Poca flessibilità, scarsa meritocrazia, cattiva gestione delle risorse sono solo alcune delle cause che possono portare al manifestarsi della depressione da lavoro, un fenomeno ancora più accentuato dall’arrivo della pandemia.
Un ambiente di lavoro sano è fondamentale per condurre una vita equilibrata e favorire una carriera di successo. Tuttavia, non è raro trovare situazioni spiacevoli e contesti difficili in cui integrarsi. Questi elementi, se non gestiti in tempo e con efficacia, possono dare vita a stati di ansia e depressione.
A confermarlo è anche l’Organizzazione Mondiale della Sanità, secondo cui, sebbene il lavoro faccia bene alla salute mentale, ci sono diversi elementi che possono mettere a rischio lo stato psicologico dell’individuo.
Le cause che possono dare vita ai sintomi depressivi da lavoro sono diverse: le politiche di salute e sicurezza inadeguate che espongono il lavoratore a rischi fisici con gravi conseguenze sul benessere psicologico; le scarse pratiche di comunicazione e gestione fra colleghi e con i propri capi, che creano incomprensioni e tensioni; i limiti di partecipazione ai processi decisionali e lo scarso controllo delle proprie responsabilità, i pochi sostegni ai dipendenti dati dall’azienda.
A contribuire sono anche gli orari di lavoro poco flessibili e la disorganizzazione, tutti fattori che portano alla percezione di un senso di costrizione e impotenza.
Anche le condizioni contrattuali instabili, come gli stage, e il conseguente senso di precarietà, generano malessere psicologico e depressione fra i più giovani. Ma i sintomi si possono sviluppare anche fra figure con cariche più senior, a causa dello stress a cui sono soggette, legato sia a carichi eccessivi di lavoro, sia a compiti che comportano rischi elevati.
Importante è che l’individuo interessato e/o i suoi familiari, amici e colleghi, riconoscano i sintomi in tempo così da poter procedere con l’inizio delle cure adeguate.

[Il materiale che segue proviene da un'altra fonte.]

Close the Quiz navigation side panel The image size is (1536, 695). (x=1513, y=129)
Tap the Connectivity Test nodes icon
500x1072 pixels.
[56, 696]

I principali campanelli di allarme della depressione da lavoro sono: l’aumento dei livelli di ansia, il senso di noia per le proprie mansioni e la perdita di interesse, la mancanza di motivazione, l’umore a terra e la tristezza costante, il senso di impotenza ed inutilità, la ridotta capacità decisionale e anche l’aumento delle assenze dall’ufficio.
Il manifestarsi della patologia depressiva può generare dei costi a livello lavorativo molto alti: in Italia vengono persi circa 99.3 miliardi di euro a livello di produttività all’anno. Si stima, inoltre, che 1 persona su 10 si è presa una pausa dal lavoro a causa della malattia perdendo in media 36 giornate lavorative per ogni singolo episodio depressivo.
La pandemia ha contribuito a peggiorare la situazione. L’emergenza sanitaria ha infatti portato molte persone alla perdita della propria occupazione e quindi ad una condizione di totale instabilità economica e, di conseguenza, a volte anche mentale. Inoltre, con lo smart-working, per alcuni tuttora attivo, c’è stata una totale privazione della socialità lavorativa e una difficile imposizione di limiti con la vita privata.
A subirne maggiormente le conseguenze sono state le donne: a fronte di un calo degli occupati di 101mila persone a dicembre 2020, 99mila sono proprio di sesso femminile. Mentre coloro che sono riuscite a mantenere il proprio impiego hanno riscontrato difficoltà in grado di incidere sul proprio stato psico-emotivo: i potenziali vantaggi dello smart-working per le donne sono stati, infatti, oscurati da alcune dinamiche sociali che comportano un disequilibrio fra vita domestica e lavorativa.